A primeira legislação nacional de trânsito foi assinada em 1910, pelo então presidente Nilo Peçanha. Trata-se do Decreto 8.324, que tinha o objetivo de criar regras para o transporte de passageiros e de carga. Tudo isso em uma época em que os carros particulares eram raridade, assim como as ruas e avenidas. Por causa disso, um dos artigos previa justamente formas de concessão das vias para a iniciativa privada e como elas deveriam ser construídas.
"Era uma regra que buscava o desenvolvimento do País, incentivando a construção das estradas", diz o coronel José Ricardo Cintra, ex-comandante do Batalhão de Trânsito do Distrito Federal e especialista em legislação de trânsito. Ele acrescenta que o decreto também trazia algumas regras de tráfego. "Mas, em alguns casos, elas eram o contrário do que temos hoje."
O coronel se refere principalmente a dois artigos que tratam de velocidade e uso da buzina. Ao contrário de hoje, o decreto não previa um limite máximo de velocidade e sim um mínimo. Veículos de mercadorias deveriam andar a pelo menos 6 km/h e os de passageiros, a 12 km/h.
Outra diferença é que atualmente a buzina só deve ser usada em casos de urgência. O artigo 23 do texto da época informa - em português arcaico - que "approximação dos automóveis deverá ser annunciada á distancia por uma buzina ou trompa".
Ordem
Regras mais específicas já existiam em alguns municípios, mas foi só em 1928 que uma nova legislação nacional teve o caráter de colocar ordem no trânsito. O Decreto 18.323 regulamentou no País pontos definidos pela Convenção de Paris, da qual o Brasil foi signatário. Nessa época foi determinado o lado de circulação dos veículos e a instalação de placas com números para identificá-los - e as ruas ganharam sinalização. A legislação também previa a "polícia das estradas", embrião da atual Polícia Rodoviária.
Depois disso, o Brasil ganhou quatro Códigos de Trânsito - dois em 1941, um em 1966 e o atual, de 1997. Também foram editadas ao menos mil resoluções pelo Conselho Nacional de Trânsito (Contran), órgão criado pelo primeiro código. Todo o material foi reunido pelo Departamento Nacional de Trânsito (Denatran) no livro 100 anos de Legislação de Trânsito no Brasil.
A cada código, os carros eram obrigados a ter novos equipamentos de segurança, como espelhos retrovisores e indicadores de direção (setas). Os motoristas também ganharam responsabilidades, sendo obrigados, por exemplo, a prestar socorro aos acidentados.
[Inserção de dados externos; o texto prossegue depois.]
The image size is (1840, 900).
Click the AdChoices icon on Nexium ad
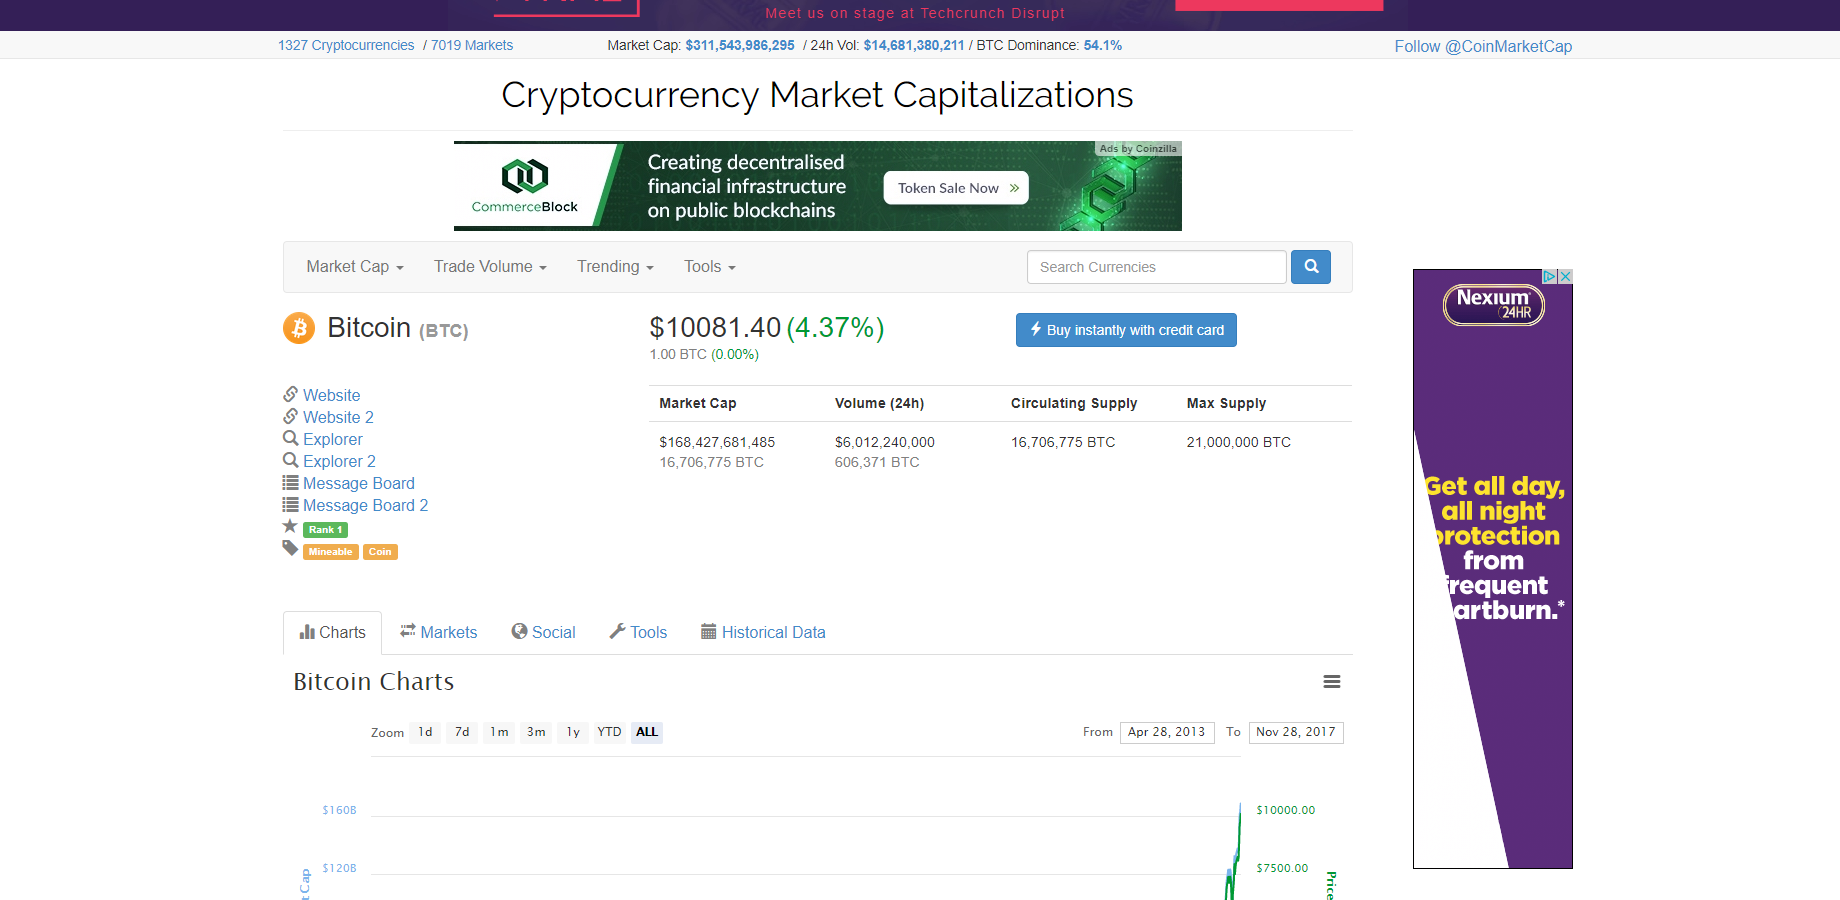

Mas nem todos trouxeram só avanços ao desenvolvimento do trânsito e da sociedade. Um artigo do segundo código previa uma discriminação: um motorista de táxi poderia recusar um passageiro que fosse "portador de doença repugnante visível", "maltrapilho", "delinquente", ou estivesse em "estado de embriaguez".
Cinto de segurança
O Código de 1966 foi o mais duradouro. Nele, já estavam presentes a obrigatoriedade do cinto de segurança e as faixas de pedestres. O primeiro só passou a ser fiscalizado nos anos 1990. Até hoje, autoridades lutam para que pedestres nas faixas sejam respeitados. "Se uma lei não está ao alcance das pessoas, ela não pega. Você precisa conscientizar e exigir o cumprimento", diz Dílson de Almeida Souza, assessor técnico do Contran.
Foi em 1997 que o Brasil ganhou seu código mais recente. "Com o passar do tempo, houve um aumento na preocupação com segurança", diz o especialista em legislação Julyver Modesto de Araújo. Entre os avanços, ele cita a transferência aos municípios da gerência do trânsito. "Mas ainda é uma colcha de retalhos. Temos artigos que remetem a outros que sequer existem, pois foram vetados. E outros, como multa para pedestre, não pegaram."